--- start of Entries ---
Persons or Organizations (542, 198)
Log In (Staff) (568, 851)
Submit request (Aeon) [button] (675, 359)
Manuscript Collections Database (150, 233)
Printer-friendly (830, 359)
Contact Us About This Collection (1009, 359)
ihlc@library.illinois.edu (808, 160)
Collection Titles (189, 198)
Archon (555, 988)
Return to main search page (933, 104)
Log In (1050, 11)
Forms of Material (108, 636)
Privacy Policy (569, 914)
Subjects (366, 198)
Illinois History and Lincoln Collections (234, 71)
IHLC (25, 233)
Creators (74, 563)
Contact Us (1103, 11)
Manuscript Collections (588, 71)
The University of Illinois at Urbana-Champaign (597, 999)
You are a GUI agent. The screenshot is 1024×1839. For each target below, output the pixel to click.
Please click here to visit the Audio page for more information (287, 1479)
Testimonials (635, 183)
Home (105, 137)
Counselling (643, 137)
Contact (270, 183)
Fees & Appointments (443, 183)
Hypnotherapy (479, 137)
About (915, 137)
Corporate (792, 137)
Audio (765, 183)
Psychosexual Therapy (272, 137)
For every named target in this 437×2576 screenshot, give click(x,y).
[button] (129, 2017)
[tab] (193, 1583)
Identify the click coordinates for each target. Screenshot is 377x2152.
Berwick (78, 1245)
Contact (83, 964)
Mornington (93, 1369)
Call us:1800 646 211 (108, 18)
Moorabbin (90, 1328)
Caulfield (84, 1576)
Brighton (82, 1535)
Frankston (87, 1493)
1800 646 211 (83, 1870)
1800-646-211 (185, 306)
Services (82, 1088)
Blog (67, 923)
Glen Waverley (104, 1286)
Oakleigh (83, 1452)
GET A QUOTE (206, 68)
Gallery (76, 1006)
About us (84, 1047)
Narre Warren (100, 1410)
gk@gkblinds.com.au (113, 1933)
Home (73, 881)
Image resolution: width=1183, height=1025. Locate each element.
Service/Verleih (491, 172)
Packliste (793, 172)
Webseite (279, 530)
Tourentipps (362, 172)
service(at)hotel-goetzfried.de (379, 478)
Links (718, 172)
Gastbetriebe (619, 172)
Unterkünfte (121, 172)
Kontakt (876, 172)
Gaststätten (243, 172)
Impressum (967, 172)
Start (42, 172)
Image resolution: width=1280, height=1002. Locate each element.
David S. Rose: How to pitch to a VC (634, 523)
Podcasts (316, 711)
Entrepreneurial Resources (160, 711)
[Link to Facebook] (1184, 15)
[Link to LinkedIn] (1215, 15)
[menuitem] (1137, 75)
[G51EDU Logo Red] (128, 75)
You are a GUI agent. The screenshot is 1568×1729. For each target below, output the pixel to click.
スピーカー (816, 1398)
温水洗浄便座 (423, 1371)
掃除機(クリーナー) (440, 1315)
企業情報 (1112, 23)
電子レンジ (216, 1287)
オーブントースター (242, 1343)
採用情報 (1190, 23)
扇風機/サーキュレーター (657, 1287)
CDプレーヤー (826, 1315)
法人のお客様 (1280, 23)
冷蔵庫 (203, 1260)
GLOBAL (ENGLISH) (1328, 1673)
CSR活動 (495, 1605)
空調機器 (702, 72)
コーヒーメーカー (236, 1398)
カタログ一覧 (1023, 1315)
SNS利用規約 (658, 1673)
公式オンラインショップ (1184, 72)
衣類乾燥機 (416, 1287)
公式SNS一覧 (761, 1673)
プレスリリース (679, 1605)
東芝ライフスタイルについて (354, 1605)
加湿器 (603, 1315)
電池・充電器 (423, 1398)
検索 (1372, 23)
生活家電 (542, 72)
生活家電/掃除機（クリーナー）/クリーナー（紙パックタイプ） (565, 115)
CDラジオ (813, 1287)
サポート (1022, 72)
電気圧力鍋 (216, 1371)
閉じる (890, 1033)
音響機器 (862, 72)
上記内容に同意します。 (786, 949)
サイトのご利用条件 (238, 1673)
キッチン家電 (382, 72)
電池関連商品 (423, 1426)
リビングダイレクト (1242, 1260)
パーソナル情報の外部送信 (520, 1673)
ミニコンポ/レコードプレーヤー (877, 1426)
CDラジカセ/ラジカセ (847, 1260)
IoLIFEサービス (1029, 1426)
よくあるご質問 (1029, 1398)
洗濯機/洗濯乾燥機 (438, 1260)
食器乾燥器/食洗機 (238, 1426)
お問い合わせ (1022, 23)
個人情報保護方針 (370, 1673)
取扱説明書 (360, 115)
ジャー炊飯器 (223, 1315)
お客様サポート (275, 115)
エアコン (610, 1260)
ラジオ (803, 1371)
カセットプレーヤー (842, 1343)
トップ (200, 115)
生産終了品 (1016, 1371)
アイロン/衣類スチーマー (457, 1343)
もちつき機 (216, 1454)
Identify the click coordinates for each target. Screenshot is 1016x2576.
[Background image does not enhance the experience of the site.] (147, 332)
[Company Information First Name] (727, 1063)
--- end of Entries ---
**Set exercise:** Copy out all of the data above, changing every instance of "Manuscript Collections" to "Manuscript Holdings" and keeping everything else the same.

**Finished answer:**
Persons or Organizations (542, 198)
Log In (Staff) (568, 851)
Submit request (Aeon) [button] (675, 359)
Manuscript Holdings Database (150, 233)
Printer-friendly (830, 359)
Contact Us About This Collection (1009, 359)
ihlc@library.illinois.edu (808, 160)
Collection Titles (189, 198)
Archon (555, 988)
Return to main search page (933, 104)
Log In (1050, 11)
Forms of Material (108, 636)
Privacy Policy (569, 914)
Subjects (366, 198)
Illinois History and Lincoln Collections (234, 71)
IHLC (25, 233)
Creators (74, 563)
Contact Us (1103, 11)
Manuscript Holdings (588, 71)
The University of Illinois at Urbana-Champaign (597, 999)
You are a GUI agent. The screenshot is 1024×1839. For each target below, output the pixel to click.
Please click here to visit the Audio page for more information (287, 1479)
Testimonials (635, 183)
Home (105, 137)
Counselling (643, 137)
Contact (270, 183)
Fees & Appointments (443, 183)
Hypnotherapy (479, 137)
About (915, 137)
Corporate (792, 137)
Audio (765, 183)
Psychosexual Therapy (272, 137)
For every named target in this 437×2576 screenshot, give click(x,y).
[button] (129, 2017)
[tab] (193, 1583)
Identify the click coordinates for each target. Screenshot is 377x2152.
Berwick (78, 1245)
Contact (83, 964)
Mornington (93, 1369)
Call us:1800 646 211 (108, 18)
Moorabbin (90, 1328)
Caulfield (84, 1576)
Brighton (82, 1535)
Frankston (87, 1493)
1800 646 211 (83, 1870)
1800-646-211 (185, 306)
Services (82, 1088)
Blog (67, 923)
Glen Waverley (104, 1286)
Oakleigh (83, 1452)
GET A QUOTE (206, 68)
Gallery (76, 1006)
About us (84, 1047)
Narre Warren (100, 1410)
gk@gkblinds.com.au (113, 1933)
Home (73, 881)
Image resolution: width=1183, height=1025. Locate each element.
Service/Verleih (491, 172)
Packliste (793, 172)
Webseite (279, 530)
Tourentipps (362, 172)
service(at)hotel-goetzfried.de (379, 478)
Links (718, 172)
Gastbetriebe (619, 172)
Unterkünfte (121, 172)
Kontakt (876, 172)
Gaststätten (243, 172)
Impressum (967, 172)
Start (42, 172)
Image resolution: width=1280, height=1002. Locate each element.
David S. Rose: How to pitch to a VC (634, 523)
Podcasts (316, 711)
Entrepreneurial Resources (160, 711)
[Link to Facebook] (1184, 15)
[Link to LinkedIn] (1215, 15)
[menuitem] (1137, 75)
[G51EDU Logo Red] (128, 75)
You are a GUI agent. The screenshot is 1568×1729. For each target below, output the pixel to click.
スピーカー (816, 1398)
温水洗浄便座 (423, 1371)
掃除機(クリーナー) (440, 1315)
企業情報 (1112, 23)
電子レンジ (216, 1287)
オーブントースター (242, 1343)
採用情報 (1190, 23)
扇風機/サーキュレーター (657, 1287)
CDプレーヤー (826, 1315)
法人のお客様 (1280, 23)
冷蔵庫 (203, 1260)
GLOBAL (ENGLISH) (1328, 1673)
CSR活動 (495, 1605)
空調機器 (702, 72)
コーヒーメーカー (236, 1398)
カタログ一覧 (1023, 1315)
SNS利用規約 (658, 1673)
公式オンラインショップ (1184, 72)
衣類乾燥機 (416, 1287)
公式SNS一覧 (761, 1673)
プレスリリース (679, 1605)
東芝ライフスタイルについて (354, 1605)
加湿器 (603, 1315)
電池・充電器 (423, 1398)
検索 (1372, 23)
生活家電 (542, 72)
生活家電/掃除機（クリーナー）/クリーナー（紙パックタイプ） (565, 115)
CDラジオ (813, 1287)
サポート (1022, 72)
電気圧力鍋 (216, 1371)
閉じる (890, 1033)
音響機器 (862, 72)
上記内容に同意します。 (786, 949)
サイトのご利用条件 (238, 1673)
キッチン家電 (382, 72)
電池関連商品 (423, 1426)
リビングダイレクト (1242, 1260)
パーソナル情報の外部送信 (520, 1673)
ミニコンポ/レコードプレーヤー (877, 1426)
CDラジカセ/ラジカセ (847, 1260)
IoLIFEサービス (1029, 1426)
よくあるご質問 (1029, 1398)
洗濯機/洗濯乾燥機 (438, 1260)
食器乾燥器/食洗機 (238, 1426)
お問い合わせ (1022, 23)
個人情報保護方針 (370, 1673)
取扱説明書 (360, 115)
ジャー炊飯器 (223, 1315)
お客様サポート (275, 115)
エアコン (610, 1260)
ラジオ (803, 1371)
カセットプレーヤー (842, 1343)
トップ (200, 115)
生産終了品 (1016, 1371)
アイロン/衣類スチーマー (457, 1343)
もちつき機 (216, 1454)
Identify the click coordinates for each target. Screenshot is 1016x2576.
[Background image does not enhance the experience of the site.] (147, 332)
[Company Information First Name] (727, 1063)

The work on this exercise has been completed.